Causeway Bay Makeover
Last August, Hysan declared an underlying profit of HK$1 billion for the first half of 2023, down 16.9 percent year-on-year, amid weaker results from office and retail holdings. Underlying profit ignores the fair-value change of investment properties to show a clearer ongoing trend.
Hysan saw turnover for the first six months of last year decline 9.3 percent to HK$1.6 billion as it undertook renovation and enhancement works at some of its Hong Kong Island properties. The developer reported 89 percent occupancy in its office portfolio and 98 percent occupancy at its retail properties.
“Recovery of retail sales at Hysan surpassed that of Hong Kong,” the company said in its interim report. “The strategic move of rejuvenating our core portfolio also made good progress.”
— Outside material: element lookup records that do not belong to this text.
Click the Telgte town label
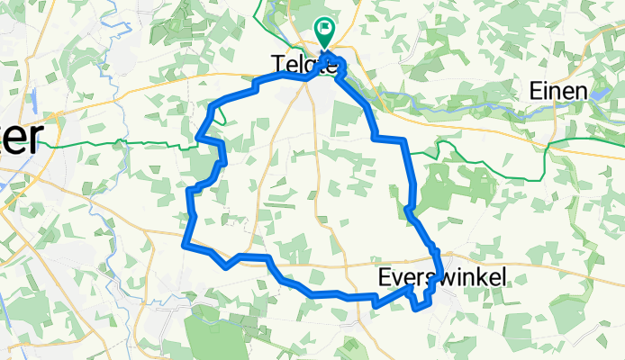click(x=304, y=64)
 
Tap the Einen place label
click(x=558, y=91)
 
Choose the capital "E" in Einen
click(x=534, y=91)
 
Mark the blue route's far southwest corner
click(x=185, y=244)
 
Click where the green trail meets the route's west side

Hysan is spending $256 million to revamp its Lee Garden commercial portfolio with covered walkways and footbridges linking Causeway Bay MTR station to existing Lee Garden developments and the upcoming Caroline Hill on Leighton Road.
The Caroline Hill project, which Hysan and partner Chinachem acquired for HK$19.8 billion in 2022, is expected to provide 1.09 million square feet (101,264 square metres) of gross floor area across office, retail and cultural components when it opens in late 2026.
Mainland-Led Retail Rebound
Hysan’s profit warning comes after Hong Kong’s retail market saw a 15.9 percent year-on-year rise in December sales amid increased leasing demand from mainland Chinese operators, according to JLL’s latest Market Monitor report.
Notably, Shenzhen-based MuWu BBQ debuted its first restaurant in Hong Kong at a ground-floor unit of Chong Hing Square in Mong Kok for a monthly rent of HK$104 ($13.30) per square foot. The rate is 4 percent greater than the rent paid by the previous tenant at the 2,583 square foot space, the consultancy said.
“The number of new brands from mainland China surged by more than 10 times last year, reflecting a remarkable expansion of mainland Chinese operators into Hong Kong, with F&B operators the most aggressive in the expansion,” said Cathie Chung, senior director of research at JLL in Hong Kong.
In the largest December retail leasing deal tracked by the agency, Japan’s Don Don Donki department store took up 10,898 square feet of space on the second floor of MPM Plaza in Mong Kok for HK$28 per square foot.